Exercise: A single figure is required: the number of lines below that contain "Given".
(Beginning of Recorded information)
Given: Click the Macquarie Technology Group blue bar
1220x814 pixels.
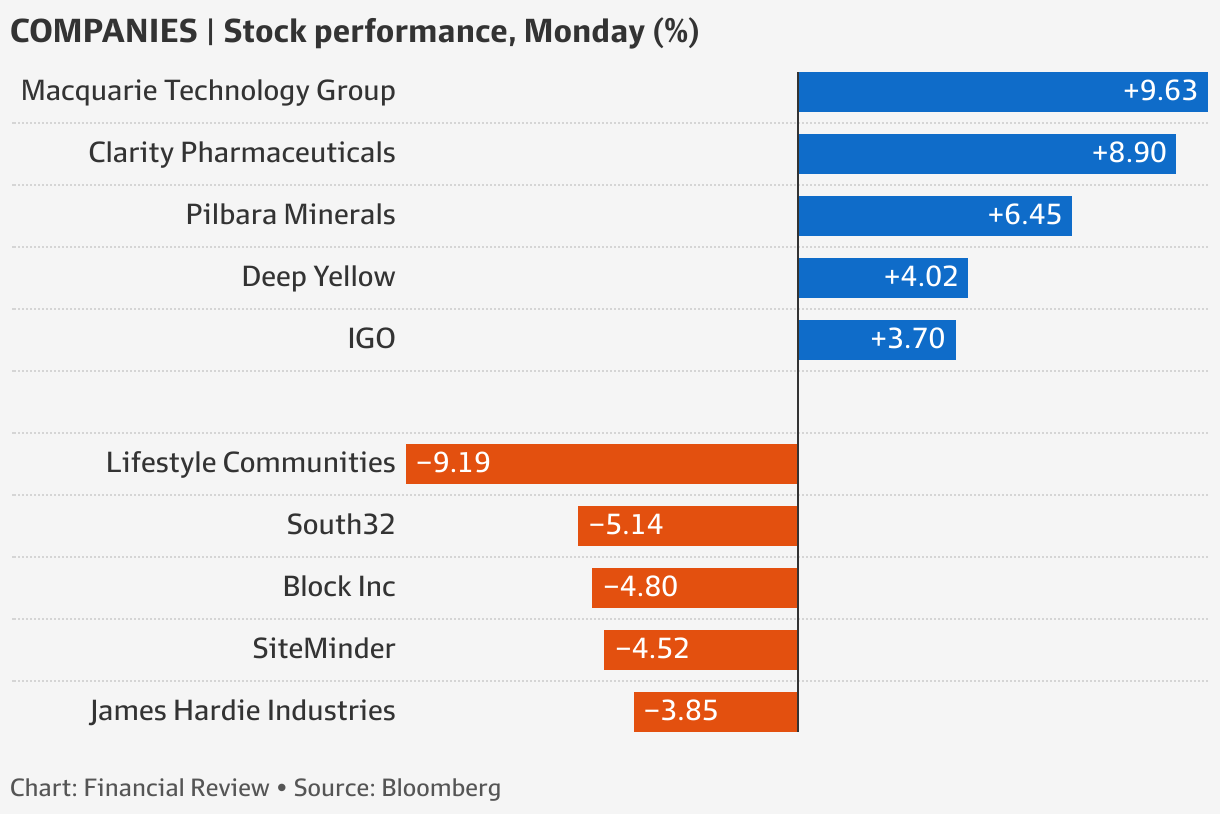Looking at the screenshot, I should point(1003,92).
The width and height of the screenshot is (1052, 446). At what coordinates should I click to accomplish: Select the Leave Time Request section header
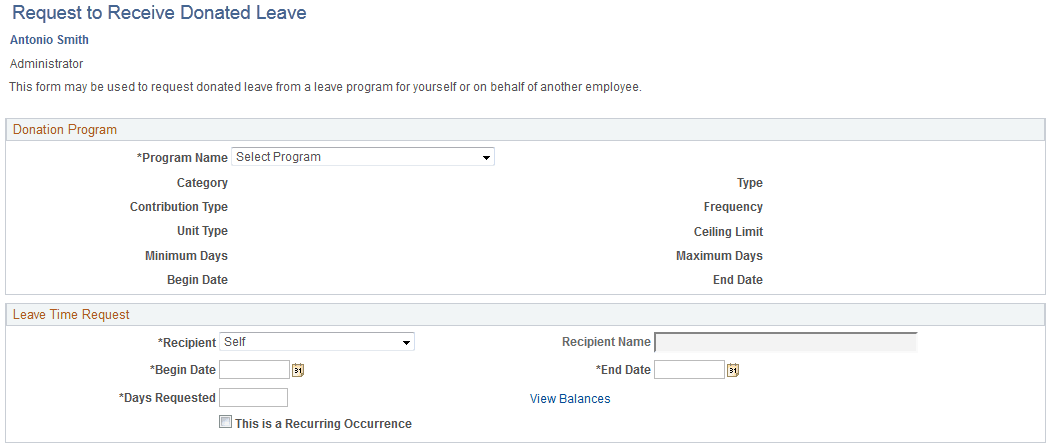71,315
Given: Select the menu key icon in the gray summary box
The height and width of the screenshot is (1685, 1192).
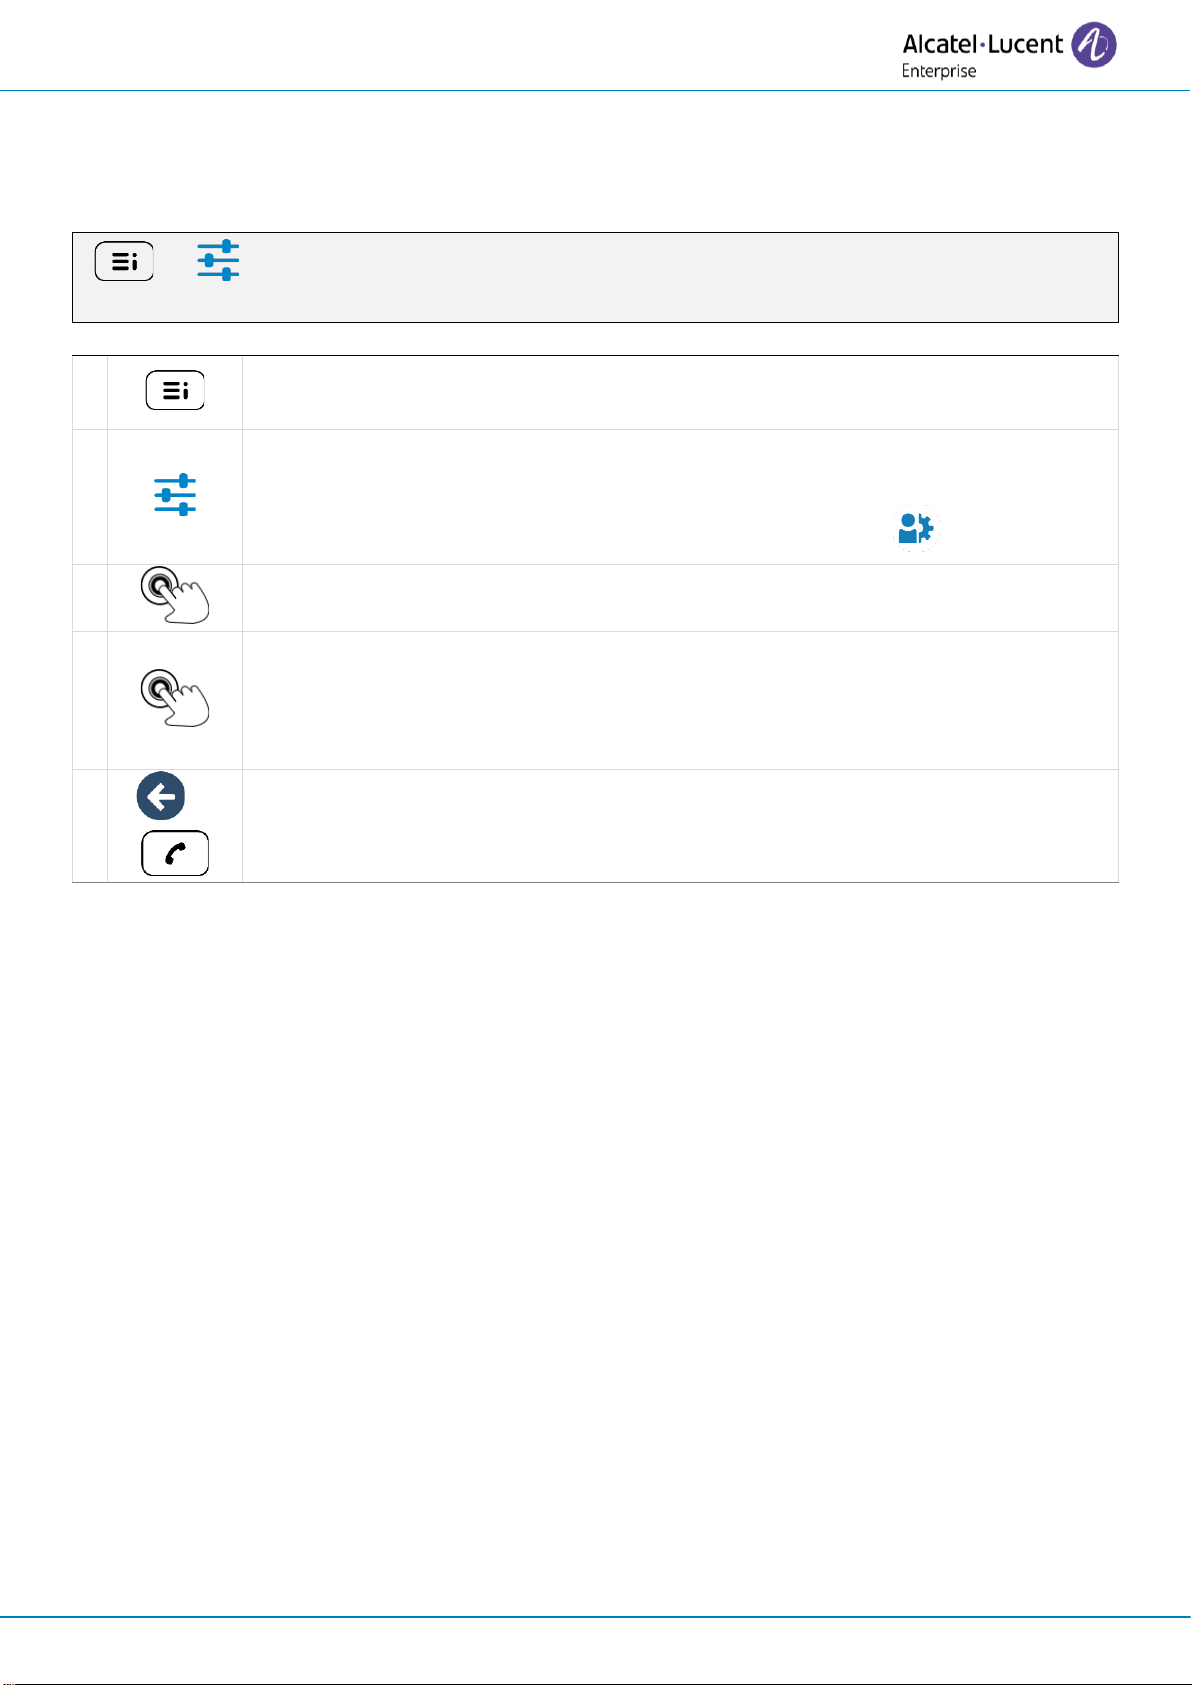Looking at the screenshot, I should click(124, 261).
(End of Recorded information)
Solution to this exercise: 2